─── Dataset extract ───

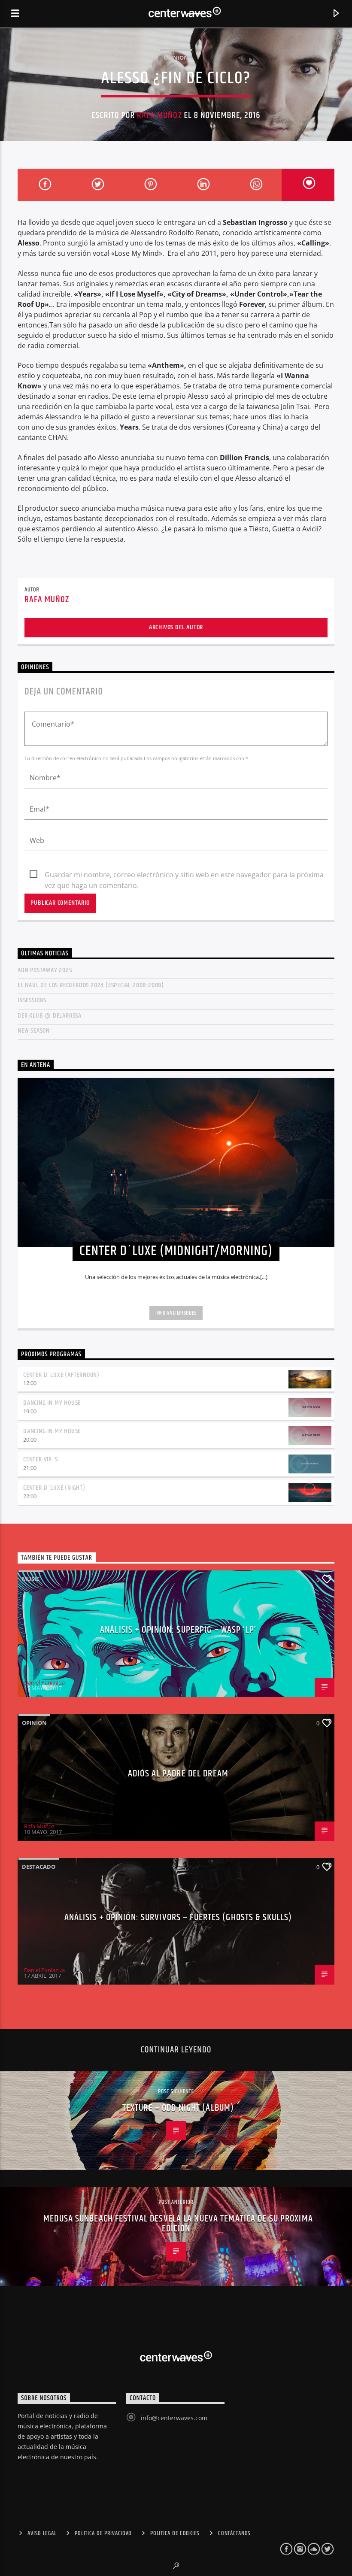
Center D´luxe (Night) (54, 1487)
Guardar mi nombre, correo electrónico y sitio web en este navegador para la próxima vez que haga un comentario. (184, 875)
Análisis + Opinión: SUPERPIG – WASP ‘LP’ (178, 1629)
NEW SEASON (34, 1031)
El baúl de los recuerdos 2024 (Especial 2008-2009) (91, 985)
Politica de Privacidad (103, 2533)
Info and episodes (176, 1313)
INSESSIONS (32, 1000)
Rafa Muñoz (159, 115)
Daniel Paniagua (44, 1682)
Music (30, 1579)
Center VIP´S (40, 1459)
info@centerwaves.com (174, 2418)
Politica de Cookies (175, 2533)
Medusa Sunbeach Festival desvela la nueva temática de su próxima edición (178, 2224)
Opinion (176, 57)
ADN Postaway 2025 (45, 970)
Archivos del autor (176, 627)
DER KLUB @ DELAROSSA (50, 1016)
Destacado (38, 1866)
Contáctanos (234, 2533)
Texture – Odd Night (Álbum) (178, 2107)
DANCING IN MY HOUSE (52, 1402)
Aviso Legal (41, 2533)
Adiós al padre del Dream (178, 1773)
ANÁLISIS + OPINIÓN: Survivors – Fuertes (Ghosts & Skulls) (178, 1917)
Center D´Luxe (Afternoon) (61, 1375)
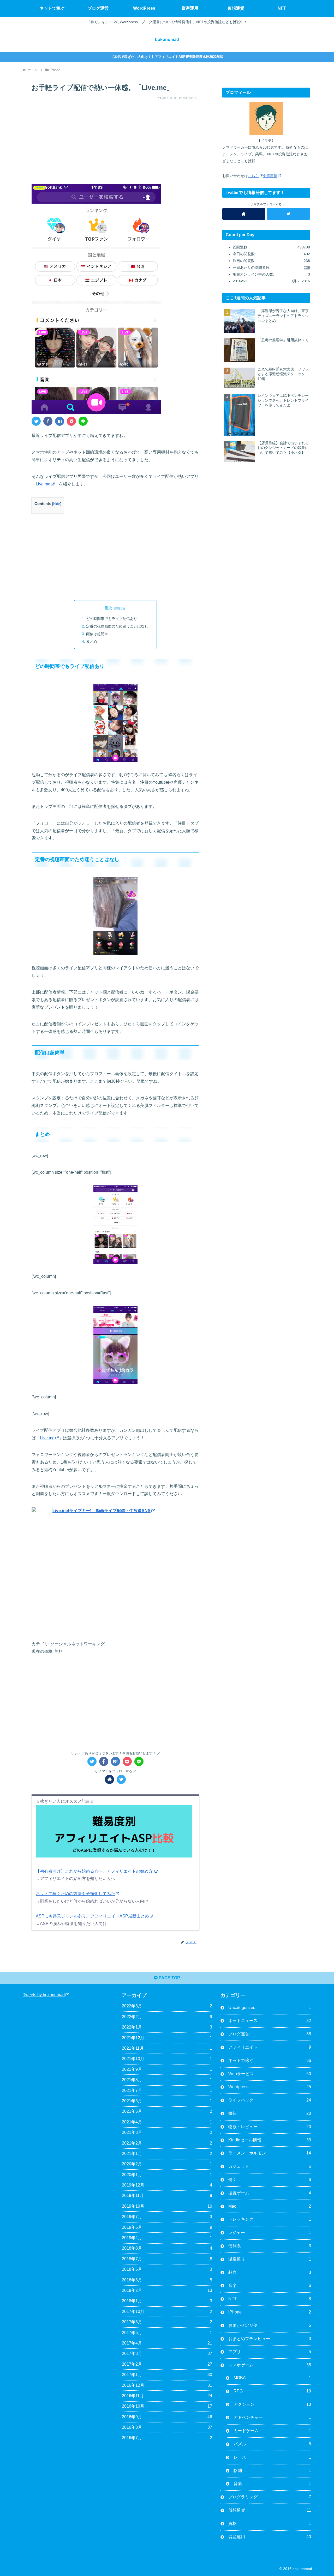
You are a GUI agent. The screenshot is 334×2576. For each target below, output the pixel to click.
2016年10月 (167, 2406)
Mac (269, 2206)
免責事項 (270, 176)
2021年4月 (167, 2122)
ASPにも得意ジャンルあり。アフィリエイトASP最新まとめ (92, 1916)
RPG (272, 2391)
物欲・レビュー (269, 2126)
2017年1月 (167, 2374)
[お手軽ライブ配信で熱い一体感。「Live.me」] (59, 421)
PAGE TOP (169, 1978)
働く (269, 2179)
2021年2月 (167, 2143)
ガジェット (269, 2166)
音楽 (269, 2285)
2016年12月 (167, 2385)
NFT (269, 2299)
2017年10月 (167, 2311)
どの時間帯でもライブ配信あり (111, 619)
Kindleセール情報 (269, 2140)
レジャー (269, 2232)
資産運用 (269, 2537)
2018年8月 (167, 2248)
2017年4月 (167, 2343)
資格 (269, 2523)
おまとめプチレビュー (269, 2338)
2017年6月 (167, 2322)
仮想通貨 (269, 2510)
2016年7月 (167, 2437)
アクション (272, 2404)
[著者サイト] (109, 1779)
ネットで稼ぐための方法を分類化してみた (75, 1893)
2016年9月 (167, 2417)
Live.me (43, 484)
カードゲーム (272, 2430)
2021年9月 (167, 2069)
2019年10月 (167, 2206)
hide (56, 504)
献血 (269, 2272)
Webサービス (269, 2074)
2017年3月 (167, 2353)
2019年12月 (167, 2185)
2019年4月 (167, 2238)
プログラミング (269, 2497)
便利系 (269, 2246)
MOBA (272, 2378)
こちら (253, 176)
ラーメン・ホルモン (269, 2153)
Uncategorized (269, 2007)
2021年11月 (167, 2048)
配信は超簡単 (97, 634)
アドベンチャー (272, 2417)
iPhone (269, 2312)
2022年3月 (167, 2006)
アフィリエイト (269, 2047)
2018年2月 (167, 2290)
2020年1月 (167, 2174)
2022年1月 (167, 2027)
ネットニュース (269, 2020)
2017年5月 (167, 2332)
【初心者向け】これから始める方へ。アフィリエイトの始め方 (95, 1871)
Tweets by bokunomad (44, 1994)
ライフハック (269, 2100)
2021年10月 (167, 2058)
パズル (272, 2444)
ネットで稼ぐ (269, 2060)
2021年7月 (167, 2090)
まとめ (91, 641)
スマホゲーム (269, 2365)
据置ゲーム (269, 2193)
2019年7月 (167, 2216)
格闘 (272, 2470)
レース (272, 2457)
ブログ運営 (269, 2034)
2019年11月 (167, 2195)
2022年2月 (167, 2016)
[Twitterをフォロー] (121, 1779)
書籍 (269, 2113)
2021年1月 (167, 2153)
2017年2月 (167, 2364)
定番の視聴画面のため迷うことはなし (117, 626)
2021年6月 (167, 2101)
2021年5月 (167, 2111)
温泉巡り (269, 2259)
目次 (108, 608)
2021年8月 (167, 2080)
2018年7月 (167, 2259)
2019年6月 (167, 2227)
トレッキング (269, 2219)
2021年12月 (167, 2038)
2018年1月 (167, 2301)
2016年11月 (167, 2396)
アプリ (269, 2351)
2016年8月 (167, 2427)
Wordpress (269, 2087)
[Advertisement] (115, 138)
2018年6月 (167, 2269)
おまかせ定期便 (269, 2325)
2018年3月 (167, 2280)
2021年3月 (167, 2132)
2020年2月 (167, 2164)
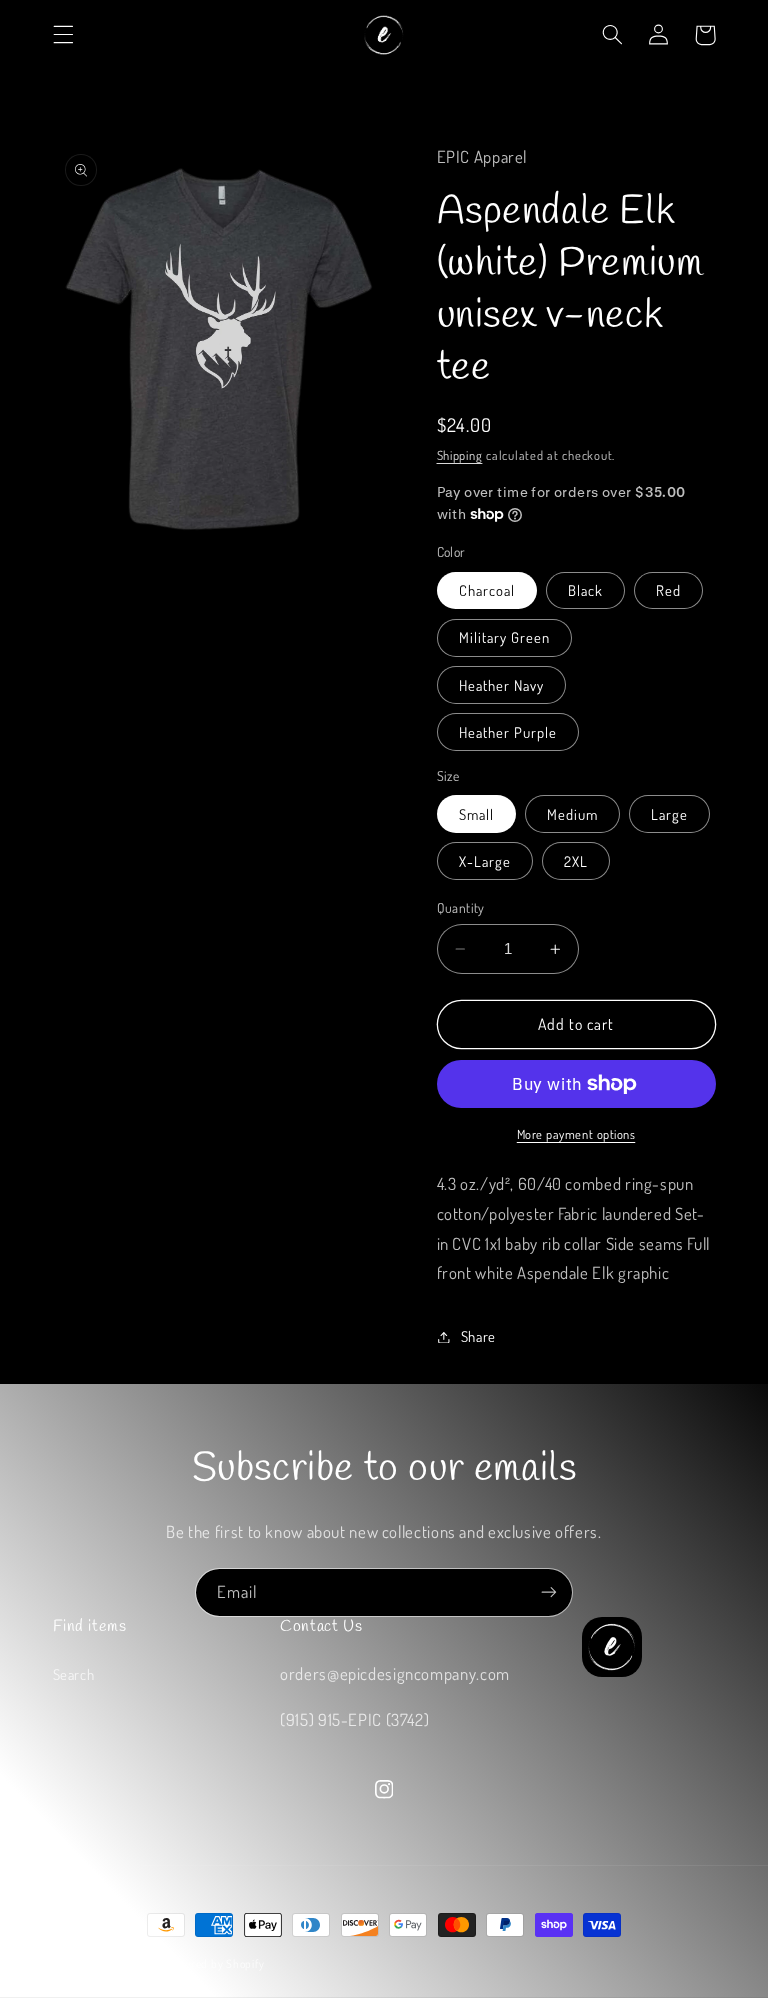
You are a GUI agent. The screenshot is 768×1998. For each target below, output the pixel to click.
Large (669, 814)
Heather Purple (508, 732)
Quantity (461, 907)
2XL (576, 861)
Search (74, 1674)
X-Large (485, 861)
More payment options (576, 1134)
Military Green (505, 637)
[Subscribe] (549, 1592)
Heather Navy (502, 685)
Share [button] (478, 1336)
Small (476, 814)
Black (585, 590)
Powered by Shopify (214, 1963)
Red (668, 590)
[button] (63, 35)
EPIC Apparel (127, 1963)
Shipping (460, 455)
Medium (572, 814)
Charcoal (487, 590)
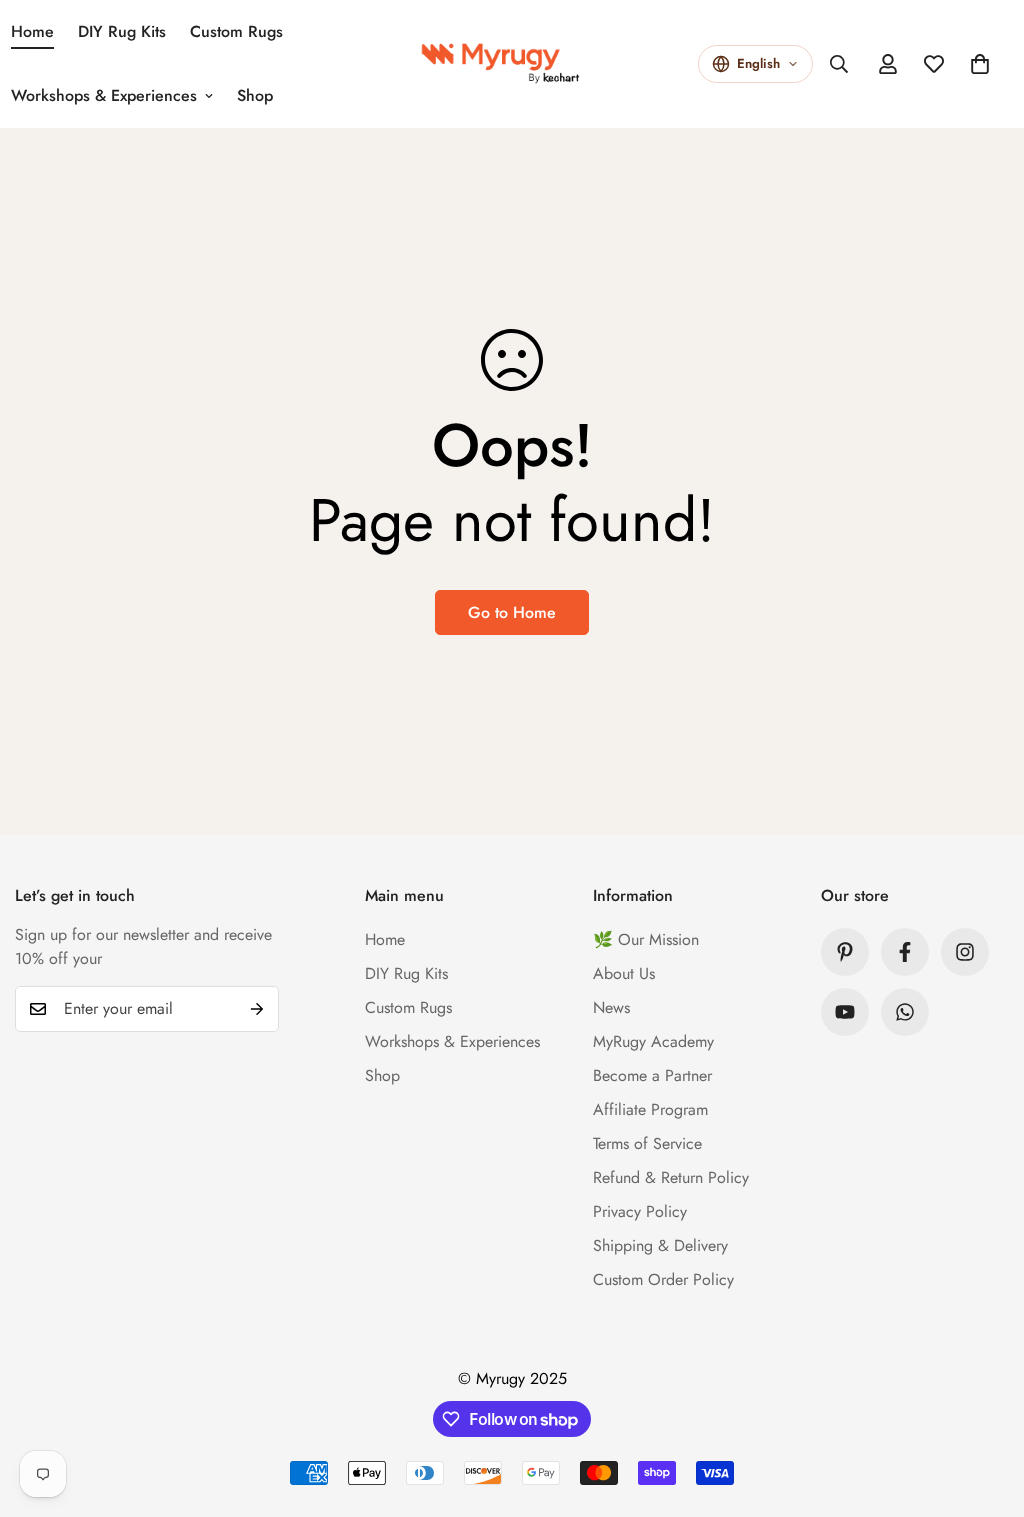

───

## Problem statement
Each line of the records above must be repeated exactly, but no picture belongs in the copy.

## Solved exercise
Center D´luxe (Night) (54, 1487)
Guardar mi nombre, correo electrónico y sitio web en este navegador para la próxima vez que haga un comentario. (184, 875)
Análisis + Opinión: SUPERPIG – WASP ‘LP’ (178, 1629)
NEW SEASON (34, 1031)
El baúl de los recuerdos 2024 (Especial 2008-2009) (91, 985)
Politica de Privacidad (103, 2533)
Info and episodes (176, 1313)
INSESSIONS (32, 1000)
Rafa Muñoz (159, 115)
Daniel Paniagua (44, 1682)
Music (30, 1579)
Center VIP´S (40, 1459)
info@centerwaves.com (174, 2418)
Politica de Cookies (175, 2533)
Medusa Sunbeach Festival desvela la nueva temática de su próxima edición (178, 2224)
Opinion (176, 57)
ADN Postaway 2025 (45, 970)
Archivos del autor (176, 627)
DER KLUB @ DELAROSSA (50, 1016)
Destacado (38, 1866)
Contáctanos (234, 2533)
Texture – Odd Night (Álbum) (178, 2107)
DANCING IN MY HOUSE (52, 1402)
Aviso Legal (41, 2533)
Adiós al padre del Dream (178, 1773)
ANÁLISIS + OPINIÓN: Survivors – Fuertes (Ghosts & Skulls) (178, 1917)
Center D´Luxe (Afternoon) (61, 1375)
You are a GUI agent. The screenshot is 334×2576. For each target below, output the pixel to click.
2016年10月 (167, 2406)
Mac (269, 2206)
免責事項 (270, 176)
2021年4月 (167, 2122)
ASPにも得意ジャンルあり。アフィリエイトASP最新まとめ (92, 1916)
RPG (272, 2391)
物欲・レビュー (269, 2126)
2017年1月 (167, 2374)
[お手軽ライブ配信で熱い一体感。「Live.me」] (59, 421)
PAGE TOP (169, 1978)
働く (269, 2179)
2021年2月 (167, 2143)
ガジェット (269, 2166)
音楽 (269, 2285)
2016年12月 (167, 2385)
NFT (269, 2299)
2017年10月 (167, 2311)
どの時間帯でもライブ配信あり (111, 619)
Kindleセール情報 (269, 2140)
レジャー (269, 2232)
資産運用 (269, 2537)
2018年8月 (167, 2248)
2017年4月 (167, 2343)
資格 (269, 2523)
おまとめプチレビュー (269, 2338)
2017年6月 (167, 2322)
仮想通貨 (269, 2510)
2016年7月 (167, 2437)
アクション (272, 2404)
[著者サイト] (109, 1779)
ネットで稼ぐための方法を分類化してみた (75, 1893)
2016年9月 (167, 2417)
Live.me (43, 484)
カードゲーム (272, 2430)
2021年9月 (167, 2069)
2019年10月 (167, 2206)
hide (56, 504)
献血 (269, 2272)
Webサービス (269, 2074)
2017年3月 (167, 2353)
2019年12月 (167, 2185)
2019年4月 (167, 2238)
プログラミング (269, 2497)
便利系 (269, 2246)
MOBA (272, 2378)
こちら (253, 176)
ラーメン・ホルモン (269, 2153)
Uncategorized (269, 2007)
2021年11月 (167, 2048)
配信は超簡単 (97, 634)
アドベンチャー (272, 2417)
iPhone (269, 2312)
2022年3月 (167, 2006)
アフィリエイト (269, 2047)
2018年2月 (167, 2290)
2020年1月 (167, 2174)
2022年1月 (167, 2027)
ネットニュース (269, 2020)
2017年5月 (167, 2332)
【初心者向け】これから始める方へ。アフィリエイトの始め方 (95, 1871)
Tweets by bokunomad (44, 1994)
ライフハック (269, 2100)
2021年10月 (167, 2058)
パズル (272, 2444)
ネットで稼ぐ (269, 2060)
2021年7月 (167, 2090)
まとめ (91, 641)
スマホゲーム (269, 2365)
据置ゲーム (269, 2193)
2019年7月 (167, 2216)
格闘 (272, 2470)
レース (272, 2457)
ブログ運営 (269, 2034)
2019年11月 (167, 2195)
2022年2月 (167, 2016)
[Twitterをフォロー] (121, 1779)
書籍 (269, 2113)
2021年1月 (167, 2153)
2017年2月 (167, 2364)
定番の視聴画面のため迷うことはなし (117, 626)
2021年6月 (167, 2101)
2021年5月 (167, 2111)
温泉巡り (269, 2259)
目次 (108, 608)
2021年8月 (167, 2080)
2018年7月 (167, 2259)
2019年6月 (167, 2227)
トレッキング (269, 2219)
2021年12月 (167, 2038)
2018年1月 (167, 2301)
2016年11月 (167, 2396)
アプリ (269, 2351)
2016年8月 (167, 2427)
Wordpress (269, 2087)
[Advertisement] (115, 138)
2018年6月 (167, 2269)
おまかせ定期便 (269, 2325)
2018年3月 (167, 2280)
2021年3月 (167, 2132)
2020年2月 (167, 2164)
You are a GUI agent. The screenshot is 768×1998. For each target below, output the pixel to click.
Large (669, 814)
Heather Purple (508, 732)
Quantity (461, 907)
2XL (576, 861)
Search (74, 1674)
X-Large (485, 861)
More payment options (576, 1134)
Military Green (505, 637)
[Subscribe] (549, 1592)
Heather Navy (502, 685)
Share [button] (478, 1336)
Small (476, 814)
Black (585, 590)
Powered by Shopify (214, 1963)
Red (668, 590)
[button] (63, 35)
EPIC Apparel (127, 1963)
Shipping (460, 455)
Medium (572, 814)
Charcoal (487, 590)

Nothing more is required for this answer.